The question was put:
"This is a sincere question for those who left the church because you felt that the church hid something from you, or who advocate the church be more forthcoming about what you consider the negatives. Assuming you were able to learn these things sooner, what difference would it have made on whether you left the church or not. I don't see how it makes any difference if some of the things that turn you away from the church are learned earlier or later. Perhaps you can explain it."
To which I responded:
This would not directly apply to me because I have not left; I remain active but privately I have major disagreements. I am not so much bitter as I am saddened and highly disappointed that the world I grew up believing existed does not appear to really exist. I see this as partly due to the Church (in my view) concealing the real lives of members and leaders and giving ordinary members like me the impression that living Church standards can be reasonably expected of me and that there is something wrong with me if I don't manage to do it. I have now come to believe that some of the standards are simply based upon misperceptions about human nature.

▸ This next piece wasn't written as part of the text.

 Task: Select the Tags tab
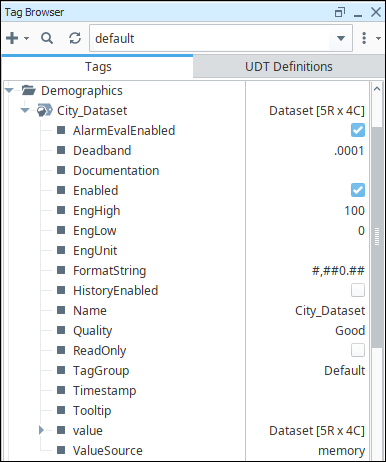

Intellectually, I can reconcile the fact that the Church can have serious doctrinal errors and still be endorsed by God with priesthood authority. But in a day-to-day practical sense, it is awfully difficult to remain active and to give the false appearance of devoutness while privately having serious misgivings and not being permitted to voice them without being branded an apostate. When it comes down to it, I suppose I could say that the only thing that keeps me hanging on is the belief, or at least the hope, that one day, things will change, and the leadership of the church will have the foresight and the humility to be open to revelation from God to correct the serious errors. But I fear it will not be in my lifetime, so perhaps it is simply a cross that I and countless others will have to bear in silence.